When I did my research for oral
knowledge in ancient Greece, I checked out a big stack of books. When I got
home, I dismissed the book Voice Into Text: Orality and Literacy in Ancient
Greece because it didn’t deal strictly with oral culture. But with the admonition
to participate in self-directed learning, I decided to explore. I soon found a
pertinent chapter entitled “Greek Oratory and the Oral/Literate Division” by
Ian Worthington. It discussed the transition from a mainly oral society into a
mainly text-based society, and the importance behind these mediums. Sound
familiar?
Well
it should because it basically embodied the essence of what we have been
talking about in class, and the article puts it in the context of ancient Greek
culture. As I discuss the transition from orality to text and its effects, I
will focus on two main questions:
What effect did the
change from oral speech to written speech have on the substance of speeches we
have today? How does this change affect the veracity of speeches as historical
source material?
To answer these questions, we must
identify two main types of orality: oratory, used in the presence of a case of
a law court or Assembly, and poetry, which includes stories, dramas, and songs.
Oratory, as we can understand it, has
a relatively short life. It is no longer applicable after its first
performance, so it can be said that the complexity of the ring composition (see earlier post) and stylistic symmetry found in these speeches is lost on a
listening audience, who hears it only once and often with distractions. So when
these are revised after oral delivery, they are directed toward a non-listening
audience, one with more time to ponder and appreciate the subtleties. (Like
Professor Burton pointed out in class, Walter Ong saw this as the analytic
aspect of literacy.)
Aeschylus, ancient Greek tragedian |
Poetry on the other hand, counters
this claim. Homer employed a very complex composition, which was not lost on
its listeners. Also, Aeschylus’ Greek, an example of tragedy, included even
more complexity and density, and its message was successfully communicated
through this medium. But the difference here is that oratory, as compared with
Homer and Aeschylus, has a short shelf life, whereas poetry is meant to be
heard, recited, and performed over and over again.
So the purpose of ring composition
in oratory is to keep listeners attentive and to repeat key points for
listeners who may be distracted by physical surroundings. A speech’s complexity
in structure and repetition also signifies a “reader/writer process”, which is
native to oral tradition but has been more associated with the growing
communication through writing. So then why is it used in poetry? Worthington posited
“Like Homer, from original oral beginnings or oral style a speech, containing a
mass of differing items of information, each linked to each other and
intimately related to the entire framework of the speech, has become shaped and
changed in structure and format in its revision stage (by the impact of
literacy).” And thus he proves that complicated ring composition or symmetry is
evidence of a literate poet just as the complexity of oratory denoted a
literate author.
To answer the second question,
Worthington emphasizes the use of speeches by historians to be the information
imparted on history and society, but what about the post-oral use of speeches
in classical Athens? What role did the revised speech play if it did not end up
as part of rhetorical curricula, as many did not? The answer revolves around
the use of the revised speech to testify of the orator’s own reputation,
allowing him to show off his rhetorical skills to the growing wave of literate
communicators, and use perfect medium to advertise and promote business.

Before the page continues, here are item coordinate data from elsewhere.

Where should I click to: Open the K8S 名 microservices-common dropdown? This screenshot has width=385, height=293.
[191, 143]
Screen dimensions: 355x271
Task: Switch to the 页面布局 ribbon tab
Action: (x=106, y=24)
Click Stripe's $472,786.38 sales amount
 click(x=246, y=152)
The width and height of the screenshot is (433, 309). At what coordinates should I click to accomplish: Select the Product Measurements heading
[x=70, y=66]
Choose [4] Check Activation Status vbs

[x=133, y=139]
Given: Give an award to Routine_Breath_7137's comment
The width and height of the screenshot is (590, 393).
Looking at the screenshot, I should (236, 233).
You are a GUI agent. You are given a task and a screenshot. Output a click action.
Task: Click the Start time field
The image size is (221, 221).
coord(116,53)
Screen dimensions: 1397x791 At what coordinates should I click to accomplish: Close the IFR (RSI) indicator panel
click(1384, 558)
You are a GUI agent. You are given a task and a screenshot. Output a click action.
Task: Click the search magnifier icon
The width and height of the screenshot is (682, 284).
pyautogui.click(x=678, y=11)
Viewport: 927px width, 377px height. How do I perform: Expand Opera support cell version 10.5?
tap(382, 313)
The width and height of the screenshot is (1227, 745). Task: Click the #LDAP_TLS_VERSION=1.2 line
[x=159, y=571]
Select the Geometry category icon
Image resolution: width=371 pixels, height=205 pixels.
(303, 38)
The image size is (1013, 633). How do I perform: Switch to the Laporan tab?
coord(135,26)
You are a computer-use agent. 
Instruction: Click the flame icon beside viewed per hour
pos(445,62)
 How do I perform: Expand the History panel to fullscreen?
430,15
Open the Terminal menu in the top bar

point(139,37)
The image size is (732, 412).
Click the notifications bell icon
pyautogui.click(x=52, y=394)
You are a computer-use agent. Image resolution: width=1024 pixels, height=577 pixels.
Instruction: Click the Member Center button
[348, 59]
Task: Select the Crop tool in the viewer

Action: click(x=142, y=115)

Next we come to this question: What
effect did literacy have on society? I remember the phrase “Knowledge is Power”
on a poster in my 3rd grade class, and the same principle applies
here. The literate in society had a power over the illiterate. It is these few
literate in ancient Greek society who would attend the symposia and discuss the
topics brought up there, which were philosophical and political. With this
power, people like Aristophanes feared that the literate had to the power to
“beguile the people and assure their political ascendancy by exploitation of
rhetoric and law.”
And so I’ll turn the tables on us
now. Is it true that the literate have power over the illiterate? Is this used
justly or unjustly? In regards to the transition from oral to textual, how are
our speeches and poetry the consequence of our literate society? What has been
lost or gained from this transition?
I think this post has a lot to do with what Andrew was talking about in his post about Ancient Greek civilization, as well as the link to Rhetorical study in Ancient Greece. It's interesting that people often dismiss learning how to write well, as in English, as an important part of an education, when we see so much evidence that it is really powerful and important to be able to express your ideas well. As the author of that "Gorgias' Encomium of Helen" showed, Gorgias was able to provide a convincing argument to the innocence of Helen, launching-hundred-ships style, just by using rhetorical strategies, just for the fun of it! It was completely contrary to the dominate idea in ancient Greece of Helen's blame for the beginning of the Trojan War, a really powerful argument, and he was just using these strategies for fun. Craziness.
ReplyDeleteInteresting question: do the literate have more power? I don't think power is the right word. I'd say those who can read have more opportunities to grow and gain knowledge. Once you can read, you gain access to this entire web of information and knowledge simply at the tip of your fingers.